The inner city today is infinitely more congested and overcrowded. The pressure of that shows up everywhere in drains and sewers that have burst and spilled over. Since 1968, records show, no drains have been built, and existing ones don't get cleared regularly or effectively enough.

And in the absence of the meanest required measures, Patna has continued to flirt with new and future peril. On the dry bed of the Ganga along the Bans Ghat-Kurji stretch, for instance, land-sharks have, in recent years, engaged in rampant reclamation and builders have erected apartment towers. True, the Ganga has changed course and receded 3km north from the Bans Ghat banks. But big tropical rivers are known to shift course without notice, as the Kosi did in 2008 causing wanton devastation in the northeastern districts of Bihar.

By a 1996 order of the Patna Regional Development Authority, all high-rise construction beyond the flood fence stands banned. Yet, close to 20 multi-storeyed apartment blocks have come to rise on the Ganga bed. Nothing is to protect them from a future spate that could bring the Ganga hurtling to its old course.

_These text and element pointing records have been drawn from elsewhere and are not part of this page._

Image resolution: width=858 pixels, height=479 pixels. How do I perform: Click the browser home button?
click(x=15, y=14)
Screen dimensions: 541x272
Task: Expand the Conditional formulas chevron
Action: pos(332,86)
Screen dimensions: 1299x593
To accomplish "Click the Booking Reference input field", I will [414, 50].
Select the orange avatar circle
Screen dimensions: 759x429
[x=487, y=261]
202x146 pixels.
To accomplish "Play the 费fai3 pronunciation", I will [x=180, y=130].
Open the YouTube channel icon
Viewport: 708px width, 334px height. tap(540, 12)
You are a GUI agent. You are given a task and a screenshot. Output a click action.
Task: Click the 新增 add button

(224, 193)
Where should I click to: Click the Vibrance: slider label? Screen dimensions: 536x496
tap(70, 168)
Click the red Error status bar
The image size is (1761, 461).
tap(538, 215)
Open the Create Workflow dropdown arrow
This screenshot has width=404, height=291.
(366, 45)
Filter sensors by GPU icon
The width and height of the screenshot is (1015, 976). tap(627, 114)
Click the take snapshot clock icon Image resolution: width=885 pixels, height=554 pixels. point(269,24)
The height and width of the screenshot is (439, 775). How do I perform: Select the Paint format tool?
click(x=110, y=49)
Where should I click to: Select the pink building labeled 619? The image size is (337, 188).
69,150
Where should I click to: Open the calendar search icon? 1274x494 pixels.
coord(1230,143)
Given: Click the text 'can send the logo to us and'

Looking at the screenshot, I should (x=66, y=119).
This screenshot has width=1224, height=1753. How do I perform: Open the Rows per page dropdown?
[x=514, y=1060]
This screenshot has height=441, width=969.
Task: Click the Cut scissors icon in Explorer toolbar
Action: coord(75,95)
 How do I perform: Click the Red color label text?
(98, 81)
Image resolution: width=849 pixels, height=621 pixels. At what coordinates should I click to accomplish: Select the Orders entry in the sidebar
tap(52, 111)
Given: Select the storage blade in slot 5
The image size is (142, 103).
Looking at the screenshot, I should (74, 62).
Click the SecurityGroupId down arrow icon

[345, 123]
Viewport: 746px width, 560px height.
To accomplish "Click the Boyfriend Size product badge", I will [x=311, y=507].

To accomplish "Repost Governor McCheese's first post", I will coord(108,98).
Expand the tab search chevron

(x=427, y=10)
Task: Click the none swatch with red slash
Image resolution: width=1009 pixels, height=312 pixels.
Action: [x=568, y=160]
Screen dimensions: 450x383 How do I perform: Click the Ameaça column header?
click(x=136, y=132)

Within the municipal city itself, the arrangements for preventing or fighting off a deluge are either absent or in disrepair. A storm water drainage system is unknown to Patna; what exists in some parts is a sewage network that is meant to double as drainage. At the best of times, this network lies overburdened with unrelieved human effluence. Enquiries at the Patna Municipal Corporation reveal that it has no estimates about its installed capacity to drain out rain or flood water from the city. There are, on paper, 35 pumping stations in Patna, but monsoon after monsoon, they have been found wanting, their men and their machines. One expert speculated that at the current state of (non) preparedness, civic authorities in Patna will take no less than 48 hours to flush out the effects of a 65mm downpour. God forbid the likeness of a Chennai-like 235mm quantum. Chilly thought, but the relief is the monsoon's a fair bit away, there's yet time for some corrections.